Category Archives: Software Development

instantFeeds 1.0.3

New version of instantFeeds: version 1.0.3. It includes a two new features: you can now turn off your notifications by sending the command ‘off’ (kind of like an out of office feature) and turn them back on by sending the command ‘on’ and the notification you get sent now includes an approximately 255 character summary of the latest item. Additionally, I fixed the package naming (Wildfire recently had to change it’s name to Openfire and all the package names had to be updated as well) issues.

As always, you can check out the release notes, the source repository or just skip to the good parts and download the plugin.
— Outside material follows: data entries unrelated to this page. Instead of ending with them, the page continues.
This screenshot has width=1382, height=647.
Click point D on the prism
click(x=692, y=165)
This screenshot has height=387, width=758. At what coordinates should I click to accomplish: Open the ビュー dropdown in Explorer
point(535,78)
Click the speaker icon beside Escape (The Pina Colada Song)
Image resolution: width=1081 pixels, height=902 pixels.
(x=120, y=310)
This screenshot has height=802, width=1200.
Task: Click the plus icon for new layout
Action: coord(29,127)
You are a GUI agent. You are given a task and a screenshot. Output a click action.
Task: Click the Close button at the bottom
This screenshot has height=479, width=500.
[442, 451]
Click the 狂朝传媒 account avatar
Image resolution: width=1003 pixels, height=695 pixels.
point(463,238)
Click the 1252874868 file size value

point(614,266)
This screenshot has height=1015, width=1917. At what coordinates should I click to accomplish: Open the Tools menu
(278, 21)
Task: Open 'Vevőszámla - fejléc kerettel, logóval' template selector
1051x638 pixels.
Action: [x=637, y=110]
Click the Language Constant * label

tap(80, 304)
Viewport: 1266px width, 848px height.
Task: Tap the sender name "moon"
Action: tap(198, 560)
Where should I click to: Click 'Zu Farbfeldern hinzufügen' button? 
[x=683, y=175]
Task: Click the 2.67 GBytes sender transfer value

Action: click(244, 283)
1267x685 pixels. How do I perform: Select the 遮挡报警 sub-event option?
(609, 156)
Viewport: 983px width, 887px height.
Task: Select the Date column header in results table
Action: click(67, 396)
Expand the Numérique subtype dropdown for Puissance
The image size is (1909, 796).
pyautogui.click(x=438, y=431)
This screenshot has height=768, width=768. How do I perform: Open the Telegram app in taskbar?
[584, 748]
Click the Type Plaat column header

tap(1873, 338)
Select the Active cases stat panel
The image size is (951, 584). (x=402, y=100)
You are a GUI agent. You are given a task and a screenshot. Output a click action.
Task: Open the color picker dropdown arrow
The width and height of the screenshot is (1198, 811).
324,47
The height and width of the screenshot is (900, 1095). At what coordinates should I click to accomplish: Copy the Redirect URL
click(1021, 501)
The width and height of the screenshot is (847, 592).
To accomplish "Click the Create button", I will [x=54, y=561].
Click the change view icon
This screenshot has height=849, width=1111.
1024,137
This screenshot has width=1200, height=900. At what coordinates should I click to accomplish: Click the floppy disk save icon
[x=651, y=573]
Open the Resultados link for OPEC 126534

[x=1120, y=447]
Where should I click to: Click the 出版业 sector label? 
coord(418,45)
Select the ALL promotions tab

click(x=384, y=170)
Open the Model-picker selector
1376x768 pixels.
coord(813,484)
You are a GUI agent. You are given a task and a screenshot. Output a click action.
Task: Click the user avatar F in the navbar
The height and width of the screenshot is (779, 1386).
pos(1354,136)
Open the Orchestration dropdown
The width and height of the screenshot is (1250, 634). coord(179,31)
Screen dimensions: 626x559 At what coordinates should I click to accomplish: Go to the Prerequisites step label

Communication Multiplexers

From an interview with one of the developers on the twitter.com team:

I think the real power of Twitter is its ability to channel over different mediums at the user’s whim. IM, SMS, email, and the web are just transports as far as Twitter is concerned. Generally, you have to go out and get information via whatever medium that information is on. With Twitter, information can come to you via whatever medium you prefer. Or, if you want some space, you can easily turn off the information tap with a simple “off” command. That’s powerful.

I linked to a blog post by Tim O’Reilly a couple days ago that summarized this feature by calling it a ‘communications multiplexer’… There are other companies that do interesting things in this space in different ways: rasasa.net, zaptxt.com, feedcrier.com, etc… It’s also one of the ways I’d like to evolve the instantFeeds plugin I wrote: be able to send an email, IM or an SMS or maybe even message into a web page: get only the information you want, delivered using the medium of your choice.

Book Review: Crossing the Chasm

Book Review: Crossing the Chasm

I don’t remember how Crossing the Chasm got onto my reading list (maybe the Fog Creek Software Management Training Program Reading List?) but I finally got around to reading it over the last couple weeks. One sentence review: It’s a great book for developers and product managers working at small software shops / start ups that want to to take their business to the next level. And now for a bunch of poignant excerpts…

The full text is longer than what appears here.